Tonight, I finally made it to Symphony Hall for the first time this season, to hearTan Dun's Water Concerto (lead by Kurt Masur, with Christopher Lamb as the soloist). The piece was written in response to TakemitsuToru's death, and takes up one of his favorite subjects: water. Tan takes it one step farther, however, and promotes water from subject matter to featured soloist. The percussionist is given the following battery play with:
hemispherical water basins, a small bottle, a pair of water cup drums, water gong, four water drums (wooden bowls of different sizes floating upside down in basins of water), slinkyphone, long water tube with foam paddle, water shaker, four Agogo bells, sieve, vibraphone (prepared with coins taped to the bars), and waterphone, plus a double bass bow
In addition to some creative and specialty instruments (such as attaching a slinky to a sounding board, or using water escaping from a seive as percussion), Lamb was asked to take gongs and Agogo bells and dip them into water. This changes their pitch and resonance, making a deeper sound that oscillates. It also adds a visual element: you can't see vibrating air, but the water makes the disturbance visible.

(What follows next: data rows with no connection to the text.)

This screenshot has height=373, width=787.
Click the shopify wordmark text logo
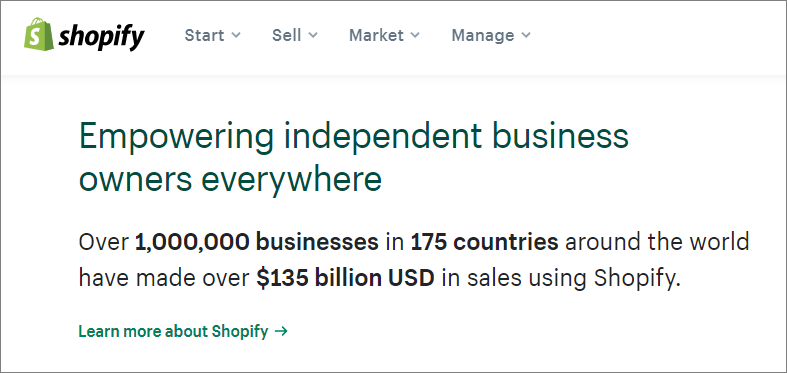(x=101, y=36)
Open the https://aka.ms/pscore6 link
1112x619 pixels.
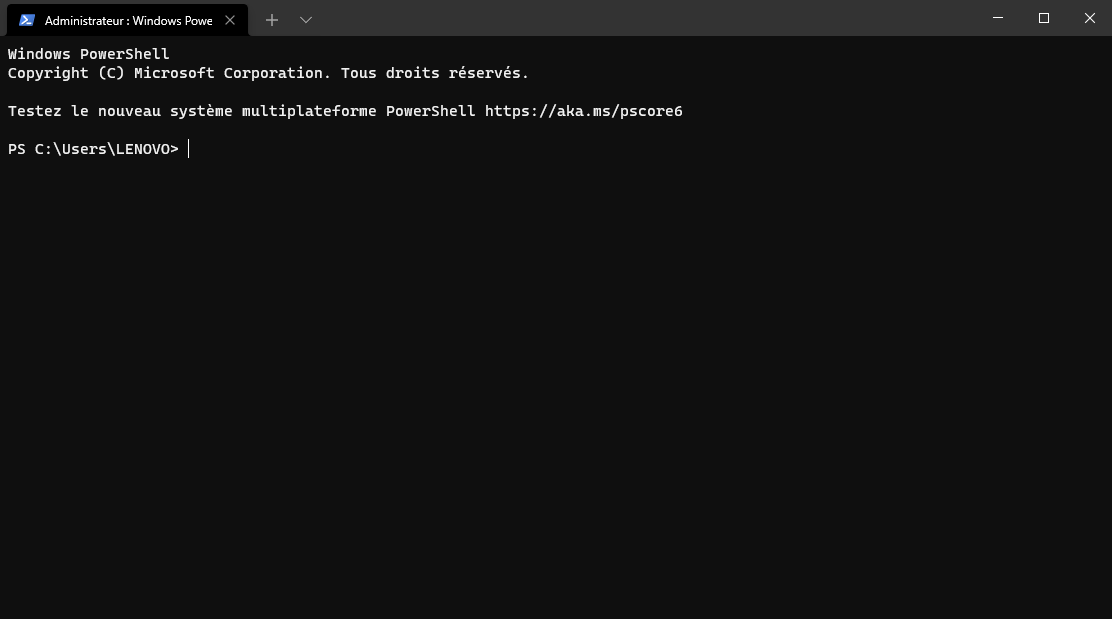(x=583, y=111)
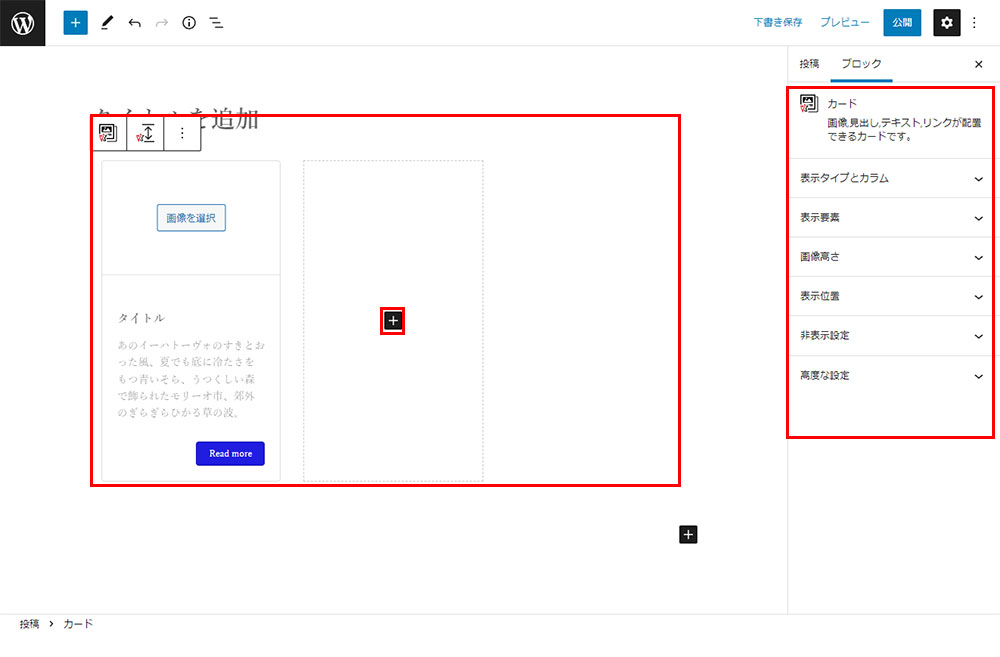1000x657 pixels.
Task: Expand the 画像高さ panel
Action: coord(890,257)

The piece is a great example of Tan's theatricality. For example, the beginning intimates ritual. It opens in total darkness. One percussionist on either side of the orchestra begins playing a waterphone, as a third enters from the back of the hall. Slowly, pillars of light reveal clear ciruclar basins of water.

There's much more to it than lighting effects, though. The various improvised water instruments are quite entertaining to watch. I had the good fortune of being right on top of the action -- second balcony, first row, right over the stage. I think the most interesting instrument to watch were the water drums, consisting of wooden bowls overturned in the water. The result is a nice, mellow pitch that can be manipulated by lifting or lowering the bowl with one hand while striking it with the other. It provides a unique challenge: unlike other percussion instruments, the bowls move as they float around the basin. (Tympanists never need to worry about that problem.)

Lamb manipulated all the objects so well, and Tan wrote such an engaging score that I was disappointed the piece ended so quickly. It's a shame he didn't write a set of encores for various water percussion instruments.

The comic highlight of the night came from the oboist that saw it fit to accompany the emptying of the basins with the famous theme from Handel's Water Music.

Unfortunately, there aren't any commercial releases yet. However, it is part of volume 6 of the Kurt Masur box set released by the NY Philharmonic, with Lamb as the soloist.

The Water Concerto shared the program with Bruckner's 7th.

12.24.2005

Maestro Levine

Scott Simon has a nice story on James Levine.

It's a matter of pride that in this Mozart year, the BSO is choosing to focus on Beethoven and Schoenberg. Also, anyone who can get Schoenberg, Carter, Varese, Wourinen, and the like on WCRB is truly a hero in the field.